Record extracts:

┄┄┄┄┄┄

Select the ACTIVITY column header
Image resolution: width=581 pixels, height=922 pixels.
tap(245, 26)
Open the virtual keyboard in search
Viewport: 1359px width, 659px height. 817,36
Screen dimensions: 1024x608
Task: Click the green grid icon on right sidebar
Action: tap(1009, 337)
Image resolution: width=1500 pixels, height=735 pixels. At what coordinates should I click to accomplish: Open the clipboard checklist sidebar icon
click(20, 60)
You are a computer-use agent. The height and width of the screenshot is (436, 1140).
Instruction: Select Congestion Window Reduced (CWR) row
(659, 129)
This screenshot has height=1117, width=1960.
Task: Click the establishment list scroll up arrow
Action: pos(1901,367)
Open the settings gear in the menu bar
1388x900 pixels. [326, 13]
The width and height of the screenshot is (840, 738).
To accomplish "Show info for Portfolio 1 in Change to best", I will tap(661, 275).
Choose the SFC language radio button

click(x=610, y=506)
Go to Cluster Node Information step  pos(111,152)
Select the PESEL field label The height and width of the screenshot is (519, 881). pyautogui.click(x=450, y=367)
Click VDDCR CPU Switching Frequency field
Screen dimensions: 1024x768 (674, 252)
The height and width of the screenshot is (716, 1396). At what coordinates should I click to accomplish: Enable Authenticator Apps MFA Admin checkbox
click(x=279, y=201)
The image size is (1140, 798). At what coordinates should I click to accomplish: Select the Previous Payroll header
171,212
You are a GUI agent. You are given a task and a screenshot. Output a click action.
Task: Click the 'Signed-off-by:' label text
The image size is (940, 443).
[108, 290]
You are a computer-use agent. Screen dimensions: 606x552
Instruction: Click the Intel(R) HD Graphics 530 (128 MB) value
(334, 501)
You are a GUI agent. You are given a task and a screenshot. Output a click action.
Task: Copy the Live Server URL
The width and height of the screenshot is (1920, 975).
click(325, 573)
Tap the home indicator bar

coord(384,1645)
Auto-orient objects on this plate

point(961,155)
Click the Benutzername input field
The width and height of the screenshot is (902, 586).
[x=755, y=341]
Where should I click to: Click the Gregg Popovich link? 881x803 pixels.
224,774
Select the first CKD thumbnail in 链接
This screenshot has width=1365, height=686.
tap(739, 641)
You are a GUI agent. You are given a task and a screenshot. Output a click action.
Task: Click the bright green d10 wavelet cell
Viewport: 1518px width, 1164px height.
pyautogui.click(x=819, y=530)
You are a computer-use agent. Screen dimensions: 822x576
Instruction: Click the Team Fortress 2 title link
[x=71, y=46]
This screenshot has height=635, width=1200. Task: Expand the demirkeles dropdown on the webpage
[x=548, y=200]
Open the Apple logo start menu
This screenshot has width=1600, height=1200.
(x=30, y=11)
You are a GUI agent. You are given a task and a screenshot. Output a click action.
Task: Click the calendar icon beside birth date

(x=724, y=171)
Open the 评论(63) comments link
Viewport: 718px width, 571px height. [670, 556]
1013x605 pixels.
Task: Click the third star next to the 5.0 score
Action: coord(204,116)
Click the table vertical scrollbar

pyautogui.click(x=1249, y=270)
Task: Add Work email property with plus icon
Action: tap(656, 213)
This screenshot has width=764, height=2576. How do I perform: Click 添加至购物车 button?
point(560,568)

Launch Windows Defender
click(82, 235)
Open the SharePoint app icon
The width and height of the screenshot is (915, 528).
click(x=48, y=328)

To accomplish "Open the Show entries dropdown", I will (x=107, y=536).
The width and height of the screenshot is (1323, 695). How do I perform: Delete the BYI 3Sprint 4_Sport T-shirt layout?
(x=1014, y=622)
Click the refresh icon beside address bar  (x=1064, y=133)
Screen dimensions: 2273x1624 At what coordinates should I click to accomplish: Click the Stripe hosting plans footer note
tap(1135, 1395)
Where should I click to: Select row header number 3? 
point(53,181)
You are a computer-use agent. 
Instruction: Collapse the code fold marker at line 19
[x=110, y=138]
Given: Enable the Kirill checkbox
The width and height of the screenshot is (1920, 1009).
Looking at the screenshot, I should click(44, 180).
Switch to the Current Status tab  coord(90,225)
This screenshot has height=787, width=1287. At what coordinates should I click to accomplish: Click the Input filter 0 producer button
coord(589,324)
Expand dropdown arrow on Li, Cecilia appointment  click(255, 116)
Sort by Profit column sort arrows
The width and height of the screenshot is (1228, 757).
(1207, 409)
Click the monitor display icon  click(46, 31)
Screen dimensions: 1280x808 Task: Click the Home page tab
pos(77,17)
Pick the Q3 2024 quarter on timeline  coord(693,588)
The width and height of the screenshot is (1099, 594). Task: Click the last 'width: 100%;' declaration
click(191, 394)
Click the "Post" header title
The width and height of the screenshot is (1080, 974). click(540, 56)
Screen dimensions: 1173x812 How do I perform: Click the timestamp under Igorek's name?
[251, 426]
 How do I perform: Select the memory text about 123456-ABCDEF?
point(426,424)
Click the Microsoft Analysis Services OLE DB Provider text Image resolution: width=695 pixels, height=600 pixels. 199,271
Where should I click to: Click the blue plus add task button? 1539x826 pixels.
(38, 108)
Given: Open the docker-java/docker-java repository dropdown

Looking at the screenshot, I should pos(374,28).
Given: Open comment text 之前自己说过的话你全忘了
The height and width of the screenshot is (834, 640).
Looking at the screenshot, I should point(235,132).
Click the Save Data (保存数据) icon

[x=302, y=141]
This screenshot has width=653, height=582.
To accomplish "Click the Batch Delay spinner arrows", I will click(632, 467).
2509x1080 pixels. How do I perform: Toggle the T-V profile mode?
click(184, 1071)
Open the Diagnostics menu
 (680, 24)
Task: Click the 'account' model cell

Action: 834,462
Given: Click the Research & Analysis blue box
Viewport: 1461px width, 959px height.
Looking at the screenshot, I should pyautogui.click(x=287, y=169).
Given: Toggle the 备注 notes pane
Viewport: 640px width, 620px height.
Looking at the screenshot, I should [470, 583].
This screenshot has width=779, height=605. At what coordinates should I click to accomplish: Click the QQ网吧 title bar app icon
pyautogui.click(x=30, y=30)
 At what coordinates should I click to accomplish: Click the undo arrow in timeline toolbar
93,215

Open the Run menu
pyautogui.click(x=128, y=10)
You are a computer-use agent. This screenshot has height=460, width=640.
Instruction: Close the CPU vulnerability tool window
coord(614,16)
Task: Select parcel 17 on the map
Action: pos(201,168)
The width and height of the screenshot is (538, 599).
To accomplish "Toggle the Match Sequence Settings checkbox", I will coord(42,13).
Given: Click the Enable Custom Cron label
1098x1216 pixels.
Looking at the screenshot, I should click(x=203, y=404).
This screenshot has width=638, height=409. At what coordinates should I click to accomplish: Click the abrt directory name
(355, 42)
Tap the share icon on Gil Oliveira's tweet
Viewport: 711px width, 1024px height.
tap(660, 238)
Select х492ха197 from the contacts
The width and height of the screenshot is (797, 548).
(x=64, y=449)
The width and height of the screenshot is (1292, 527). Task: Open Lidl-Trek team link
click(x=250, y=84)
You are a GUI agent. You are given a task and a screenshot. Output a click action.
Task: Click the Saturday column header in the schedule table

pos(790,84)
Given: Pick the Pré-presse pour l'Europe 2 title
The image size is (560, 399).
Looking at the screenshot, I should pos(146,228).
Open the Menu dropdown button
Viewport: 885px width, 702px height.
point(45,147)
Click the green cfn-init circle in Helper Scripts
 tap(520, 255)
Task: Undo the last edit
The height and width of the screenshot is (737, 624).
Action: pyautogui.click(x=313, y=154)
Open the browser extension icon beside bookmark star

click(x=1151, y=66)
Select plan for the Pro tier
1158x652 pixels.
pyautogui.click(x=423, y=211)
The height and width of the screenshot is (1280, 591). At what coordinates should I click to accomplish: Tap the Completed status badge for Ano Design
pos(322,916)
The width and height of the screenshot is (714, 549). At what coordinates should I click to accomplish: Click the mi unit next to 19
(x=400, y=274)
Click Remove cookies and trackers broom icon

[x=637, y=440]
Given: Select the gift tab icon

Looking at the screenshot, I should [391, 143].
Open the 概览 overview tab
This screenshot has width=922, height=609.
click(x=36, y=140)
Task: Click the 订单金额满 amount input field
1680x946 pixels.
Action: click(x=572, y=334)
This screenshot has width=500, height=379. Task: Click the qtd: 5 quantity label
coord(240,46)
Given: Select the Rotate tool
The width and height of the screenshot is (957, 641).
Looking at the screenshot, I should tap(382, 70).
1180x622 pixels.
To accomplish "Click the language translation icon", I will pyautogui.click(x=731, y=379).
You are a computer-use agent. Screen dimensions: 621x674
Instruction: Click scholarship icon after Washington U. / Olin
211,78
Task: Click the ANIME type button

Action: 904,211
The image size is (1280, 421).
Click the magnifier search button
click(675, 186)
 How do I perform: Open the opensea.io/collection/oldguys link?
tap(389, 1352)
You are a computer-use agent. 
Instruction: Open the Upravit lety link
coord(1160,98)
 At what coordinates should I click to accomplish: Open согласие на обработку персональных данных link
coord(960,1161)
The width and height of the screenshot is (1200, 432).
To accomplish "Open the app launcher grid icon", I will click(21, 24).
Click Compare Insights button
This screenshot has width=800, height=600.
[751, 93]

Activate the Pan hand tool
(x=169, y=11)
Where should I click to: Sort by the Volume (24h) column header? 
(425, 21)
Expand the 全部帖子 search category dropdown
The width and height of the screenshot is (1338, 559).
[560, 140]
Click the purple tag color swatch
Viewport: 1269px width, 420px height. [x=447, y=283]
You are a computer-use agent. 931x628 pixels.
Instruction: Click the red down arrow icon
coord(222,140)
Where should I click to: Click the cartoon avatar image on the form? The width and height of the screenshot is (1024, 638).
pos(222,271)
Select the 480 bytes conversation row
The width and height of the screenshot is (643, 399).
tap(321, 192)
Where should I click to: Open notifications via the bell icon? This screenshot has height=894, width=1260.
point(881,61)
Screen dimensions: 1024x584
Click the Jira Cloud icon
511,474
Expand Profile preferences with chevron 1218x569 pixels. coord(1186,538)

┄┄┄┄┄┄

Your goal: Return, from the data, each line that has the word "Pick" in it.

Answer to this problem:
Pick the Q3 2024 quarter on timeline  coord(693,588)
Given: Pick the Pré-presse pour l'Europe 2 title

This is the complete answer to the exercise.